第349回『仏教の深層心理学が説く幸福の決め手:全ての苦の根源=無智とは何か』(2017年11月19日福岡 70min)
(2017年11月21日)
1.仏教が説く全ての苦しみ・煩悩の根源=「無智」とは
今の自分さえ良ければ、という心の働き。目先の喜び、自分だけの幸福にとらわれるあまり様々な苦しみを招く。
智慧とは、長期的に他と共に得るのが真の幸福と悟った心の状態で慈悲と一体。これは、継続的な努力=「精進」の精神につながる。
2.精進の不足=怠惰が、様々な苦しみ・煩悩の根本原因である
(1)慢心:自分の力を過信し、継続的な努力がなくても、今が続くという思い。
(2)卑屈:自分はできないと言うが、裏にできるようになる努力を嫌がる心がある
(3)妬み:優れた者を自分の見本として努力せず、自分の幸福の邪魔と見る
3.精進の教え
(1)今なしている善行を続け、なしていない善を未来になすように努める。
(2)今なしている悪行を止め、なしていない悪行を予防するように努める。
4.仏陀の心(万物への愛)と精進の精神は一体であるの関係
(1)仏陀の利他心の背景には、自と他の幸福を一体と見る智慧がある社会・世界全体の幸福こそが、自己の真の幸福の道という見方。

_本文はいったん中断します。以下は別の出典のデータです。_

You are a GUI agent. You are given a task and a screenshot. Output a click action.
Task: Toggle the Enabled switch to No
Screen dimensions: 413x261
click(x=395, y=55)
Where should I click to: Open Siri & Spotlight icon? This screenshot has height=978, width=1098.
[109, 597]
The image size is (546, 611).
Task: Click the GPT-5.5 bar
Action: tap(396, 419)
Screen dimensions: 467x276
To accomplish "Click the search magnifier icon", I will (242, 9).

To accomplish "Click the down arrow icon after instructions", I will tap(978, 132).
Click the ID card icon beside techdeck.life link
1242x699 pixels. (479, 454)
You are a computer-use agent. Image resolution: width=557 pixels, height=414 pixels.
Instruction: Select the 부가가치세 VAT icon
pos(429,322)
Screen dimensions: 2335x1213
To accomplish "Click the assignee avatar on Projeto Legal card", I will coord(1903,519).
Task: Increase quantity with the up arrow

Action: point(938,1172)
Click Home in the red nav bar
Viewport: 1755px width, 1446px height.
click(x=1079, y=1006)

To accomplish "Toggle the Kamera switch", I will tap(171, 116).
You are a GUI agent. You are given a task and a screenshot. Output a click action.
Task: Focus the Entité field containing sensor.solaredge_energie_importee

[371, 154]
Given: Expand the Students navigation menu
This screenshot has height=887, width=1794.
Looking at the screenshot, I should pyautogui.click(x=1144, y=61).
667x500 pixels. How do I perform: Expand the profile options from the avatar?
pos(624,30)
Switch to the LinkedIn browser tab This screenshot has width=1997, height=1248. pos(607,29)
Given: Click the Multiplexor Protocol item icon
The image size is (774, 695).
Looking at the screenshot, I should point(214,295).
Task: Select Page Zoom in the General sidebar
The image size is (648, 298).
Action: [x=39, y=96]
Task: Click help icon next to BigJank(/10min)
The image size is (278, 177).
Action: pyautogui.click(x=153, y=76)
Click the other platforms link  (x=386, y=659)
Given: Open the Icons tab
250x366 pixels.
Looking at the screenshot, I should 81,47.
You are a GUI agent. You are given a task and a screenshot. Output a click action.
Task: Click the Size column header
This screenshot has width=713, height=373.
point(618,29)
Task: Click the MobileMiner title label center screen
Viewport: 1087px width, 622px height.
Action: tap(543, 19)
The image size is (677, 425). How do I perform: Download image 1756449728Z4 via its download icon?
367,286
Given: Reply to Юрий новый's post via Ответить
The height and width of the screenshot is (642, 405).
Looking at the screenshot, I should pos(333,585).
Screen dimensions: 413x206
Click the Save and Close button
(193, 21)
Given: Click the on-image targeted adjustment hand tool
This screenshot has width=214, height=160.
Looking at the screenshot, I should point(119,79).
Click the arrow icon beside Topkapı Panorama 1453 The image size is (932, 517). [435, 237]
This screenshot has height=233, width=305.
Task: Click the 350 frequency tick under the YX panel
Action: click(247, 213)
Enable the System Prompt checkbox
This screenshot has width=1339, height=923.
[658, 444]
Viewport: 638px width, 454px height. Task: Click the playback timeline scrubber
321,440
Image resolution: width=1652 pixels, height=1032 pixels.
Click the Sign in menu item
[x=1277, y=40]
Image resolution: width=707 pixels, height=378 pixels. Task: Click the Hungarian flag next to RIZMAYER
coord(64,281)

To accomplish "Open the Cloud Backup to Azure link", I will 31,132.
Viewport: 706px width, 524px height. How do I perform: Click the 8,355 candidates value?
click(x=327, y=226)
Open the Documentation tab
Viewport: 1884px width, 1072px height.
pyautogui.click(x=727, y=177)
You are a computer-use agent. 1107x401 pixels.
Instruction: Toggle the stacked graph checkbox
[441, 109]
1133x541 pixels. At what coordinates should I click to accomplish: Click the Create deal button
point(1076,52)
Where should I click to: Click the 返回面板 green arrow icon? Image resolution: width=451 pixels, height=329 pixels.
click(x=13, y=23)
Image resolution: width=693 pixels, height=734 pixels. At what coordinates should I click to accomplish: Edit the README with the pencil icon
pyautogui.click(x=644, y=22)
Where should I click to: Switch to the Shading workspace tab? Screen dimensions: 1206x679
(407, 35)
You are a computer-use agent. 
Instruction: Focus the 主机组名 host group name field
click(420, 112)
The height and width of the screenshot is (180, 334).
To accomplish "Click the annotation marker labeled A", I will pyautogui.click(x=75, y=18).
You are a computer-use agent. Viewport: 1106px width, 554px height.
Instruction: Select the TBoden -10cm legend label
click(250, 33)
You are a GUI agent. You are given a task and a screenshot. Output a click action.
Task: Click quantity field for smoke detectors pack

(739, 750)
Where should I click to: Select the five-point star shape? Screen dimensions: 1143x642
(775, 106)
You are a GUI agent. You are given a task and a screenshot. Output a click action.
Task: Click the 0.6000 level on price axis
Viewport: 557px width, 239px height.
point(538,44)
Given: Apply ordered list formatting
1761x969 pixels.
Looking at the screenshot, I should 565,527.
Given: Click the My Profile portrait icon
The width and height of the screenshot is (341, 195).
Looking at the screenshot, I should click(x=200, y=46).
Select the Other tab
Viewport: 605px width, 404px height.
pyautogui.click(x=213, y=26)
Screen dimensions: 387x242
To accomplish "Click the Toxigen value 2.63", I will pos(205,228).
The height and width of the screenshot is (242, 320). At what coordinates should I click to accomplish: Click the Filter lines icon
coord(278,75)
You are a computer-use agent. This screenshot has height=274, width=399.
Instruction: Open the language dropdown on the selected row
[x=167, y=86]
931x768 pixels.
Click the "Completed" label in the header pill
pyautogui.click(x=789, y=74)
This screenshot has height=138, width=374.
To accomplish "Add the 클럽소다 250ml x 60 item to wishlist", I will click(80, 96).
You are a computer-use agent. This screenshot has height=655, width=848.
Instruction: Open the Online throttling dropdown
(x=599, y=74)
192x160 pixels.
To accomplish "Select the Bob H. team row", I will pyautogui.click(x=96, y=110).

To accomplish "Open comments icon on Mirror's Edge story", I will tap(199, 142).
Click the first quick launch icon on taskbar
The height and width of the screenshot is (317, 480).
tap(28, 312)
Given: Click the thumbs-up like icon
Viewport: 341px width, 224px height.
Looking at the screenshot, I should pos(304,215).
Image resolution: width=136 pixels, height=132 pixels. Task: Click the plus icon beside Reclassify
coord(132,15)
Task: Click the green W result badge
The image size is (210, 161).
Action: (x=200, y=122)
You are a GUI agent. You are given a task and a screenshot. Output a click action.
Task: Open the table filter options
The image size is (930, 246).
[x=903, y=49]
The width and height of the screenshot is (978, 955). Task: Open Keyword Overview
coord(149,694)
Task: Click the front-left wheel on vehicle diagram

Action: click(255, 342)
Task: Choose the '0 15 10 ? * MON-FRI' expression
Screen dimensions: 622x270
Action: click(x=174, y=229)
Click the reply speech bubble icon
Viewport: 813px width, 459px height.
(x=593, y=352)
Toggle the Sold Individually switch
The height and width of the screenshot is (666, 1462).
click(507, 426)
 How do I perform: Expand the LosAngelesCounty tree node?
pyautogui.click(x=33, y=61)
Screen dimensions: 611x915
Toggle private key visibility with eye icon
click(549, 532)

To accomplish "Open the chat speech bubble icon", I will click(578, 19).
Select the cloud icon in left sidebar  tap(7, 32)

(2)他の苦しみを取り除く努力は、自己の未来の苦しみを取り除くこと。
(3)妬まずに他の幸福を喜び見習うことが、自分を成長させて幸福にする。
(4)他の悪行を自分の反面教師と見て学び、怒らないことが自分の悪行を予防する。
5.精進の不足による現代人の病理的な行動
(1)容易には得られないと思うと、地道な努力をせずに逃げる。→引きこもり、自殺。
(2)得られないことを努力不足ではなく、他人のせいにする。→責任転嫁、被害妄想
(3)正当な努力せず不正な手段で幸福を得ようとする。→企業・政治家の不正・偽装
(4)不健康・不健全な手段に依存する。→薬物その他の依存症。